_Aim:_ Please rewrite the entries from the line that has "Where should I click to: Click" through the end of the entries, replacing "Facebook share icon" with "Twitter share icon" and keeping everything else the same. Leave the pictures out of your answer.

_Supplied records:_
###
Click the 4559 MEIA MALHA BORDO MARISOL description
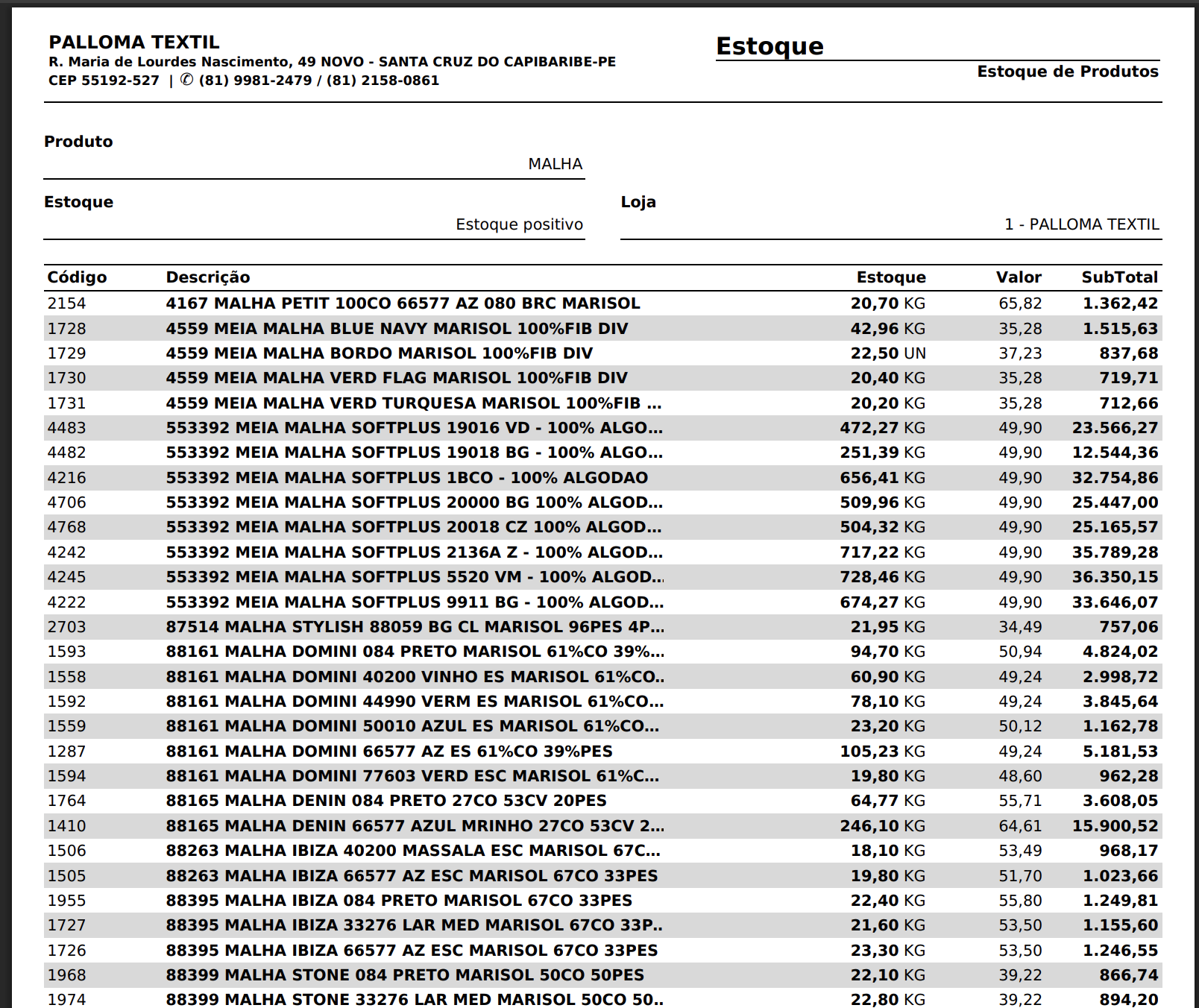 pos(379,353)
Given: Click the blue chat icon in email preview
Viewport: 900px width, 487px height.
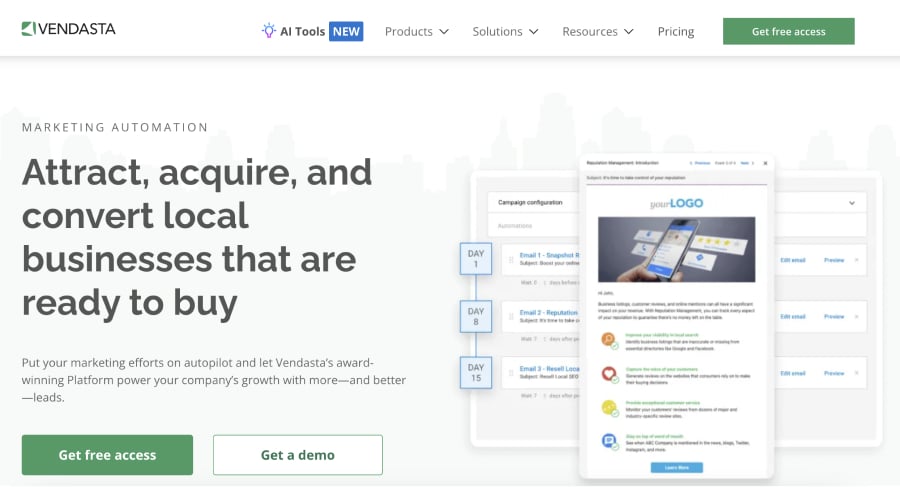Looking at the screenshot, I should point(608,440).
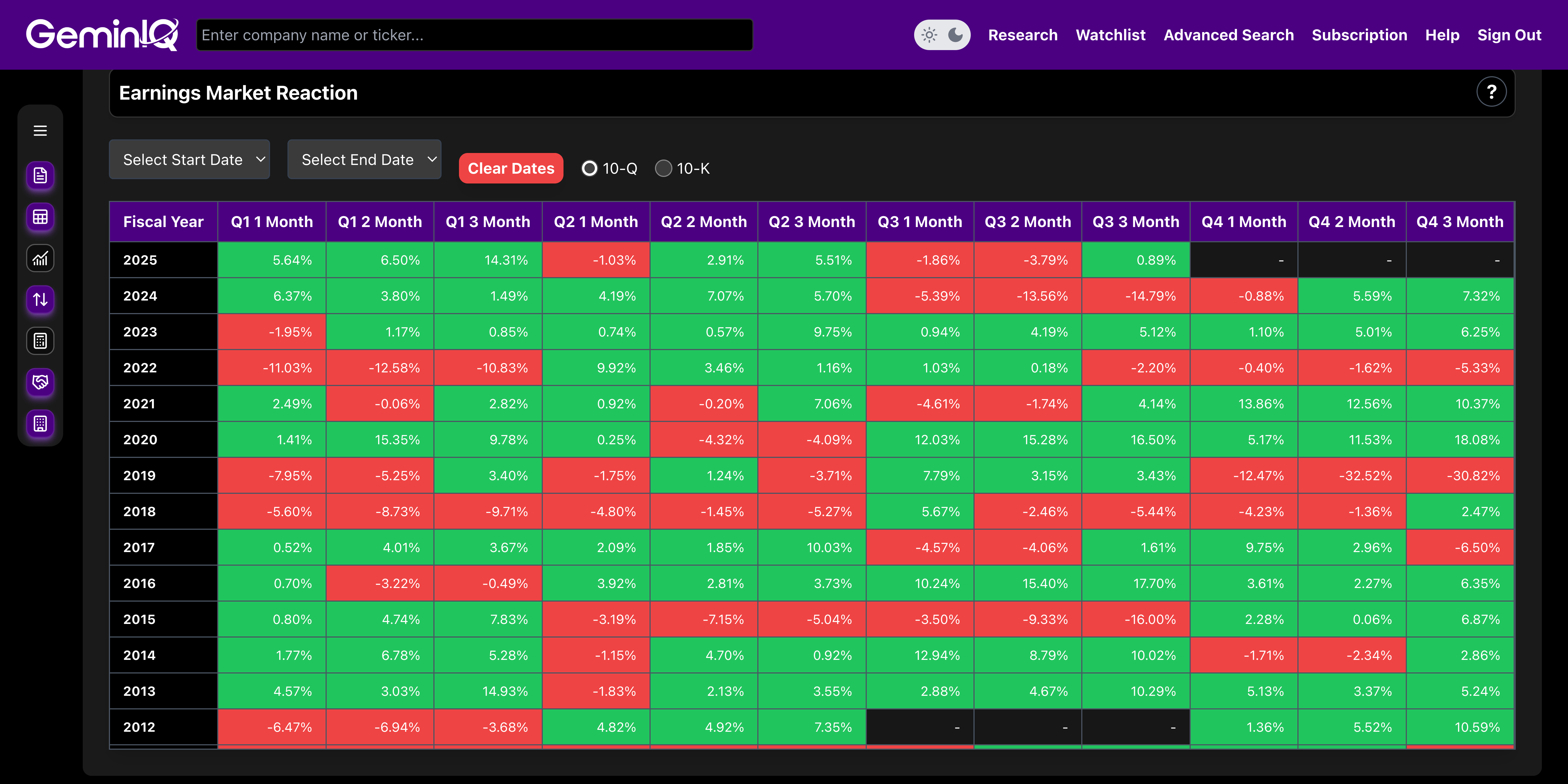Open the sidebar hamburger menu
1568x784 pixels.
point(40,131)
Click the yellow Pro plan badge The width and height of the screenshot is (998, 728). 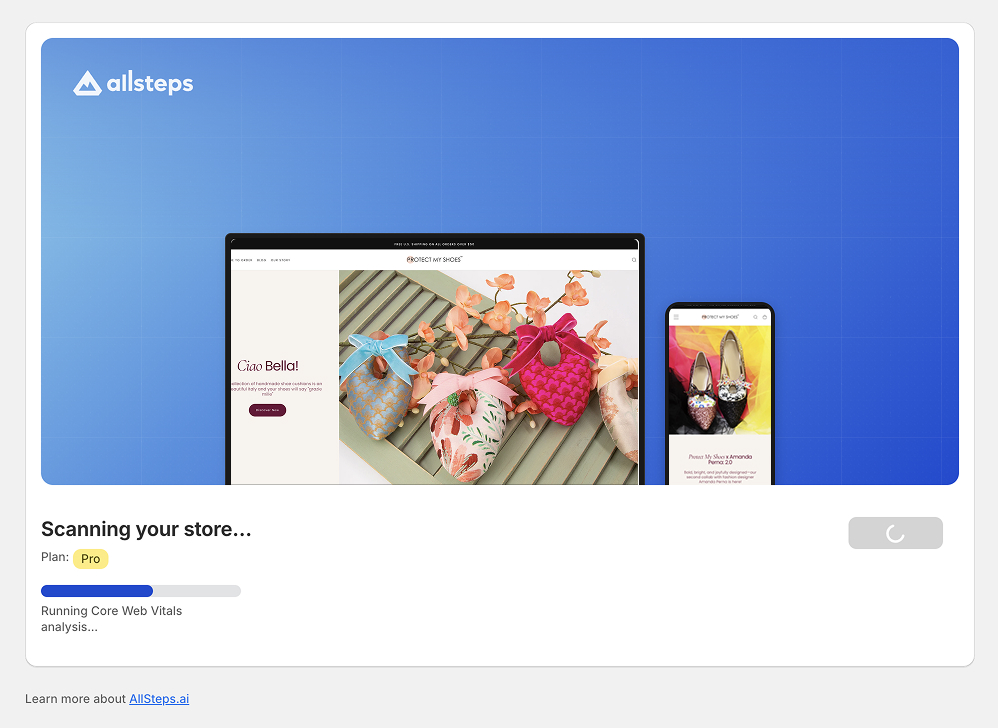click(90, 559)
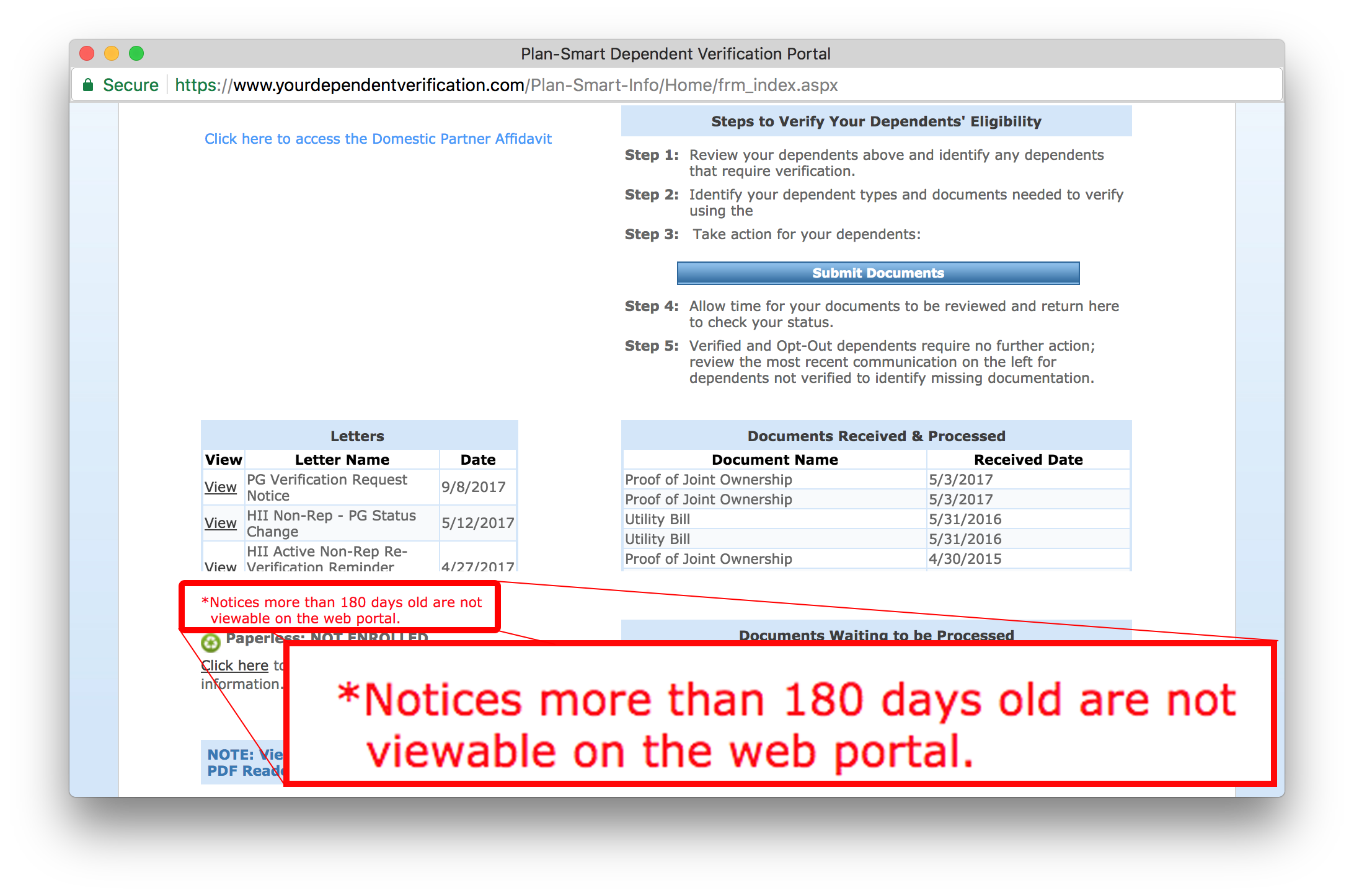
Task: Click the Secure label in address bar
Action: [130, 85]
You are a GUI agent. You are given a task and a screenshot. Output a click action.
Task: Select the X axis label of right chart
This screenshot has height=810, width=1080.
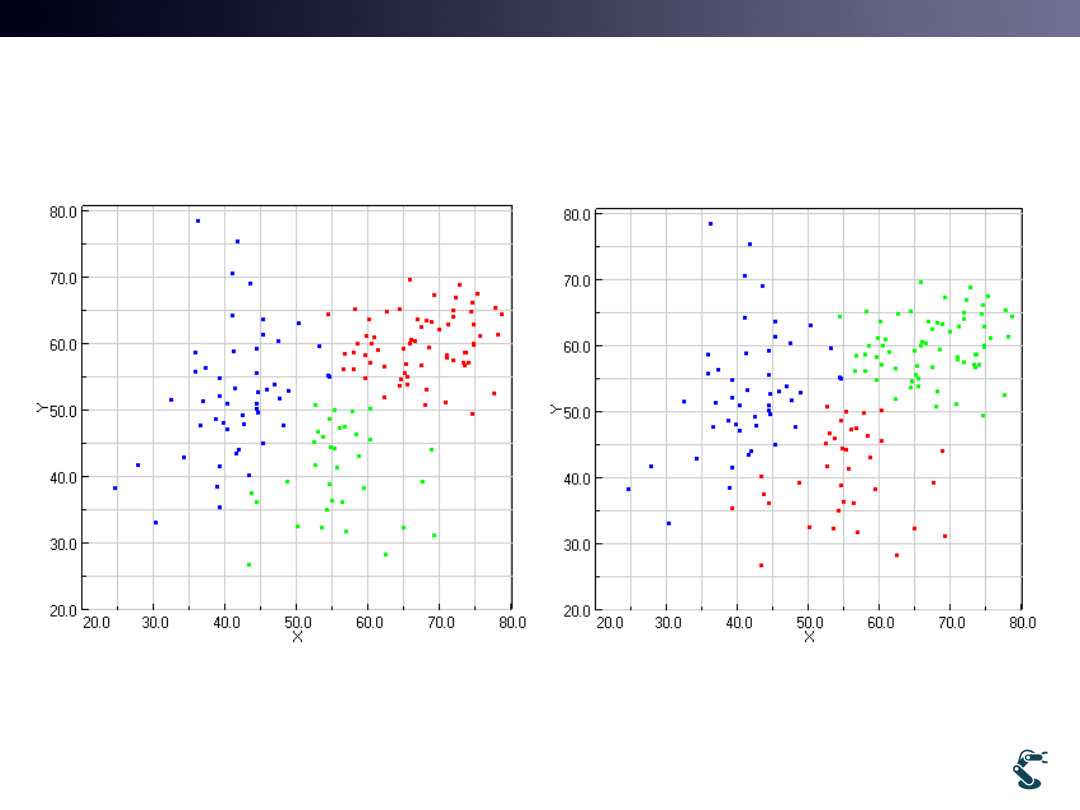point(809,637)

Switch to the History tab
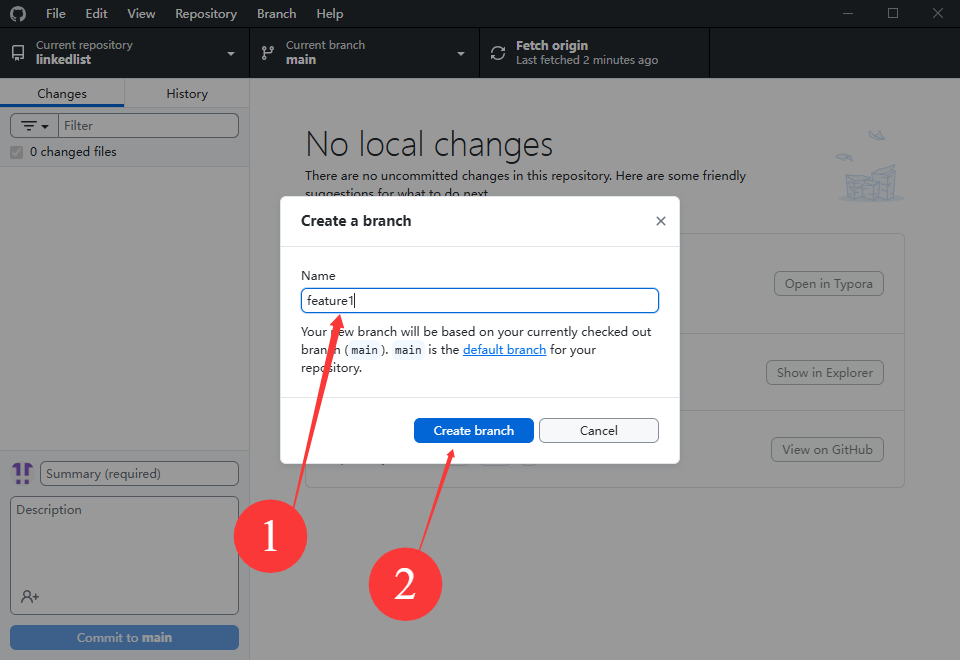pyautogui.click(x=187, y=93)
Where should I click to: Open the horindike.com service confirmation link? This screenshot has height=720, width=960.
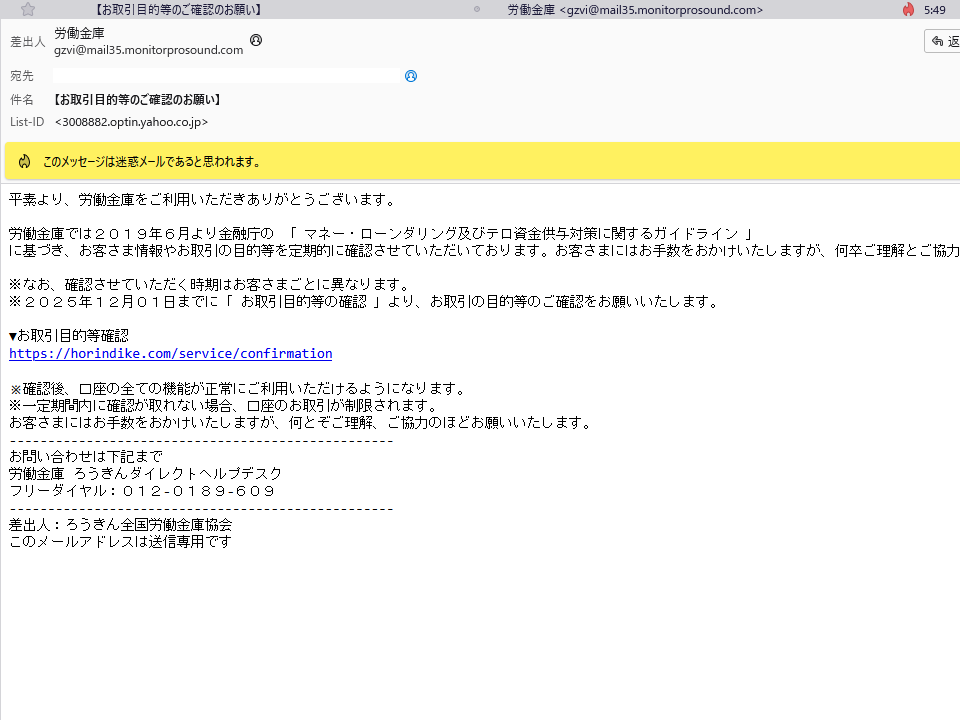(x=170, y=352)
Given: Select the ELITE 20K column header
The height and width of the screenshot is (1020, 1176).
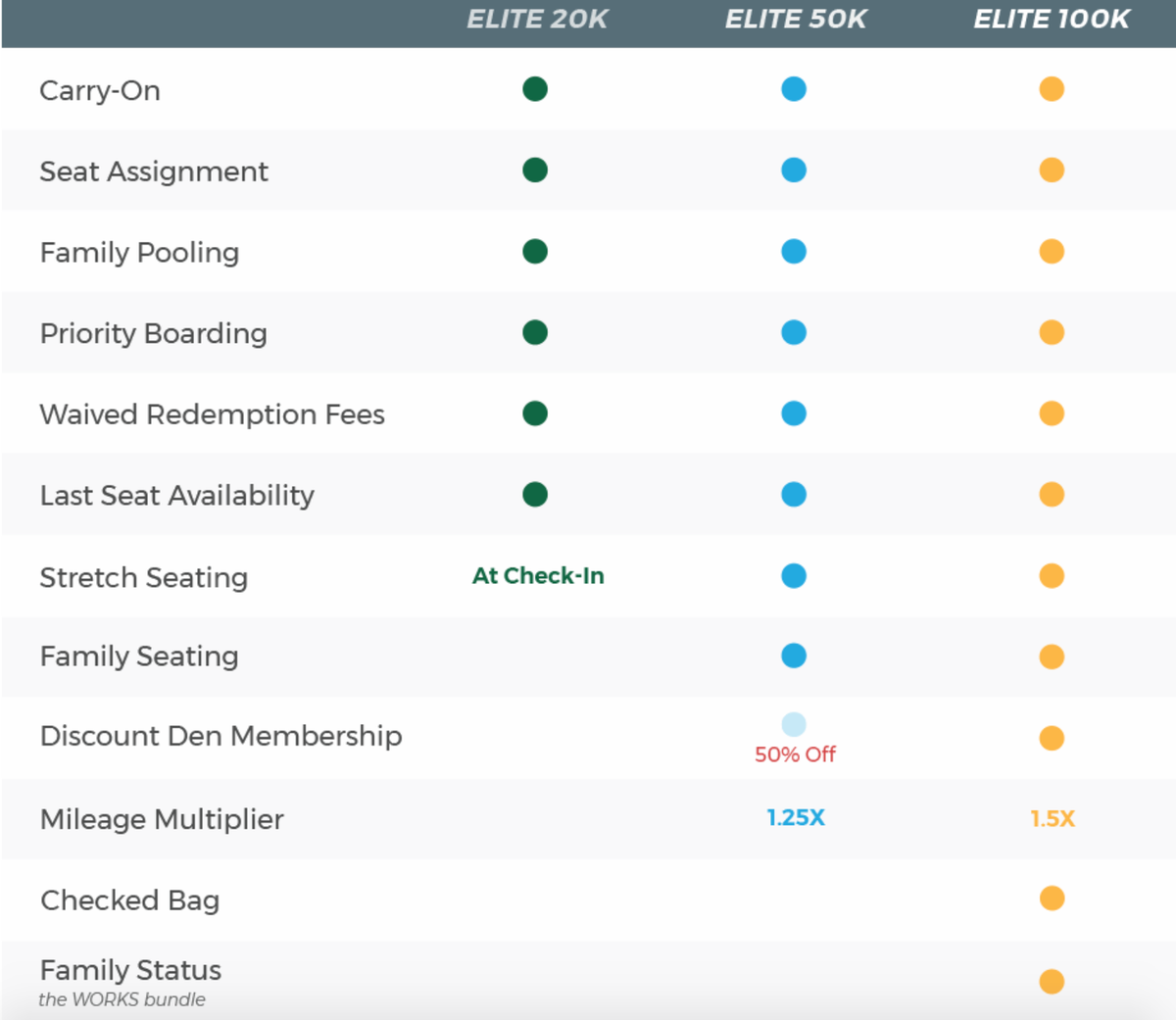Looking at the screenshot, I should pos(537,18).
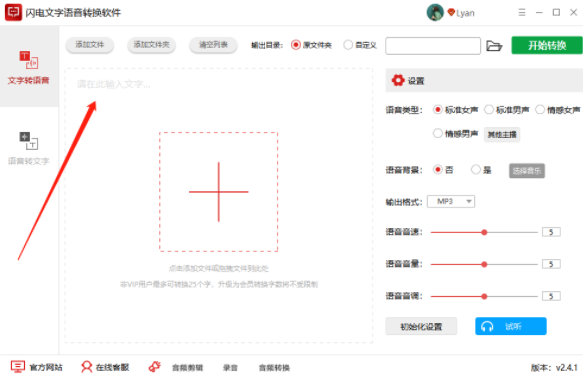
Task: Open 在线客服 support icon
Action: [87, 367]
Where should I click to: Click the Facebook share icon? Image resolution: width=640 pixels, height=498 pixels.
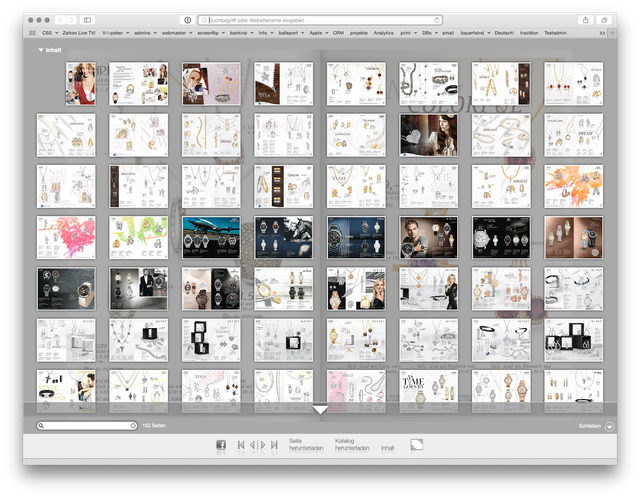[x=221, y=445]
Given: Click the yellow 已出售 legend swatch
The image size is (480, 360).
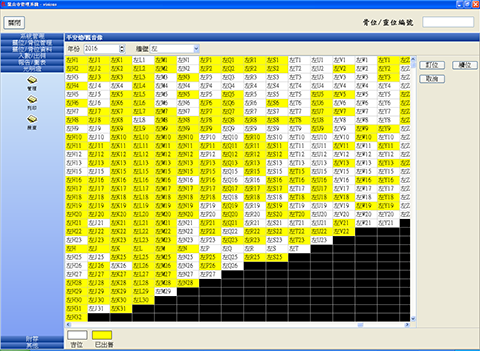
###
_Completed task:_
Where should I click to: Click the Twitter share icon? Image resolution: width=640 pixels, height=498 pixels.
[x=221, y=445]
Given: Click the yellow 已出售 legend swatch
The image size is (480, 360).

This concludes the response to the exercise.